Breaking new ground [Ontario Mining] – by George Ross, (Canadian Government Executive – Vol. #18 Issue #9 – November 2012)

http://www.canadiangovernmentexecutive.ca/

George Ross is deputy minister, Ontario Ministry of Northern Development and Mines, and the president of the Institute of Public Administration of Canada.

Ontario and jurisdictions across Canada are entering a new golden era of mining. Massive mineral deposit discoveries are spurring enormous economic opportunity. But, to fully benefit from the prospect at hand, governments need to adapt to 21st century needs, and Ontario has led the way.

There is no doubt that the minerals industry in Ontario is booming. We are anticipating eight new mines to open over the next decade with three opening this year.

Yet, while success has been traditionally measured by jobs created and economic prosperity gained, it’s vital that the social well-being of Aboriginal communities and other area residents – and the need to curtail any potential environmental concerns – are put front and centre in the planning process. This is not only for just reasons, but also to ensure mine development can be fostered swiftly and assuredly. In addition, it’s critical that the province – through its legal duty to consult – ensure that Aboriginal and treaty rights are respected throughout the mining process.

Development strategy

Six years ago we introduced our first ever Mineral Development Strategy to foster the sustainable management and stewardship of Ontario’s mineral resources. Our goal was to boost Ontario’s standing as a leading international mining jurisdiction and to solidify responsible mineral development.

Our groundbreaking Modernized Mining Act continues to reflect this vision. When introduced in 2009, Ontario was the first jurisdiction in Canada to expressly recognize Aboriginal and treaty rights in its mining legislation and to incorporate a dispute resolution process for Aboriginal-related mining issues.

New regulations that came into effect on November 1, 2012 are the direct result of four years of far-reaching dialogue with a countless array of stakeholders and Aboriginal representatives. Over the last two years alone, we’ve carried out over 90 Aboriginal and stakeholder consultation sessions.

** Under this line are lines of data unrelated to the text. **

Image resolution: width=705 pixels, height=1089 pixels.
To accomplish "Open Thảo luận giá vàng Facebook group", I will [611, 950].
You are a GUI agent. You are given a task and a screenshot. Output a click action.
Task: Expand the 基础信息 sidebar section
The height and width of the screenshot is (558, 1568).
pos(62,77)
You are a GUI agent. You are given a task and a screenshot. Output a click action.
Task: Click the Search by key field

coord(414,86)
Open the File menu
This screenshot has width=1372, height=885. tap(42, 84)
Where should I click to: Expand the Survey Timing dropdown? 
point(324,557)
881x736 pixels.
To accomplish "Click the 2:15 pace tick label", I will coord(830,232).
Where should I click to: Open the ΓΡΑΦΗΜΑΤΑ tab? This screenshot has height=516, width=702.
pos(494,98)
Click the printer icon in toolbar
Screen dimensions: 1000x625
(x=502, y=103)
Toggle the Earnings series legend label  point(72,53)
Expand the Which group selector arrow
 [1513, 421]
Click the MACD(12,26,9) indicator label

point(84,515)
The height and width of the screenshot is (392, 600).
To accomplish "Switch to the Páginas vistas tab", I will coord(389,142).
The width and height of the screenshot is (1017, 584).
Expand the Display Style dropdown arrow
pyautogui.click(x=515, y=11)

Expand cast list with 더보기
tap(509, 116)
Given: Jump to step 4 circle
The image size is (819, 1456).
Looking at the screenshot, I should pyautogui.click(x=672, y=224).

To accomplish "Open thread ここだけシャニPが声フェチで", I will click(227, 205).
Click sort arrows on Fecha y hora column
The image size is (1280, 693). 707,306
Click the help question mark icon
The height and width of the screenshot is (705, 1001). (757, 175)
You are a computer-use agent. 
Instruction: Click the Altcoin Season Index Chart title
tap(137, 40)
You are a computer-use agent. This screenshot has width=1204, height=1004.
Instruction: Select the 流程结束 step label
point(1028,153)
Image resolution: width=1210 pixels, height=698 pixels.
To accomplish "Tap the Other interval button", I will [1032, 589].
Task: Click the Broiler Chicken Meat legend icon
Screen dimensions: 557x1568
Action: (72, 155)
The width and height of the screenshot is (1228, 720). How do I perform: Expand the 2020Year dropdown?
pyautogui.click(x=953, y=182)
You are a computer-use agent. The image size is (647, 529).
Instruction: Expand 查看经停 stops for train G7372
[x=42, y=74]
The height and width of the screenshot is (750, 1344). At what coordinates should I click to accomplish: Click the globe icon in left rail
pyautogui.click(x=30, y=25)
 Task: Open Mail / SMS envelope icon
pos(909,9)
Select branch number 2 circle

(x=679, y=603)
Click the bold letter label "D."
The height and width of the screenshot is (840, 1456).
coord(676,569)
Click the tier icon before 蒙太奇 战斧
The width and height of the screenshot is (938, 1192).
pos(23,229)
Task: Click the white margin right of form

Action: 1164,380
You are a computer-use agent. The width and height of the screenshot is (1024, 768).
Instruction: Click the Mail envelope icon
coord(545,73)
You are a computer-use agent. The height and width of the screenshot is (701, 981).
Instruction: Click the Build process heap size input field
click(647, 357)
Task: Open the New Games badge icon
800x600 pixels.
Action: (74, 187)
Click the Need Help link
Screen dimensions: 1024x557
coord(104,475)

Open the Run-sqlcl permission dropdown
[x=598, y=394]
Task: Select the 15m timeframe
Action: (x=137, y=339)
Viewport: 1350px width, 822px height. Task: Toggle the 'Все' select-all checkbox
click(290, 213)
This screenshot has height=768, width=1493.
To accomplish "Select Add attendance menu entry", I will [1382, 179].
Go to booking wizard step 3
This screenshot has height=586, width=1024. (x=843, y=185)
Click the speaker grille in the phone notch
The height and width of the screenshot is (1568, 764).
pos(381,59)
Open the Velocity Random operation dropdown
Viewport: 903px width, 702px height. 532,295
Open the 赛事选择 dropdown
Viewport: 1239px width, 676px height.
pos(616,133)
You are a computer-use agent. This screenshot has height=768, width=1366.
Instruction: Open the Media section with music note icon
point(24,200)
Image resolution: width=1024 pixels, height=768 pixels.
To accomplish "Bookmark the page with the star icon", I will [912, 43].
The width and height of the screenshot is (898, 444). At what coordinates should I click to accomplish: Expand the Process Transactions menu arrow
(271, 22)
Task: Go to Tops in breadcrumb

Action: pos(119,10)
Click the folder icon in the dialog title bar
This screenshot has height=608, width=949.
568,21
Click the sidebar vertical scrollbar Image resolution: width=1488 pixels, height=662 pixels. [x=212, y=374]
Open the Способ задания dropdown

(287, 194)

The passion and commitment of everyone involved has transformed a 100-year-old piece of legislation into one that addresses the needs of today, while reflecting the values we hold dear. Clear rules and requirements are making it easier to reach common ground, and are driving our mining industry forward. For example:

  • A system of exploration plans and permits requires that Aboriginal communities are notified in advance and consulted on proposed early exploration activities. Private landowners would also be notified in advance, and the public will be able to comment on exploration permits on the environmental registry;
  • Comprehensive policies provide clear, progressive guidance around Aboriginal consultation relating to mineral exploration and development activities;
  • New tools help protect sites of Aboriginal cultural significance from mineral staking and exploration;
  • Requirements for carrying out and rehabilitating early exploration activities are helping minimize impacts on the environment; and
  • New rules requiring prospectors to take a mining act awareness program when applying for, or renewing, a license help ensure everyone knows their obligations from the outset.

Ring of fire

All of this sets us up to take full advantage of one of the most promising mineral development opportunities in Northern Ontario in perhaps a century.

The Ring of Fire is a potentially massive nickel, copper, platinum and chromite deposit located in northwestern Ontario that promises to bring prosperity to Ontarians across the north, and indeed the whole province.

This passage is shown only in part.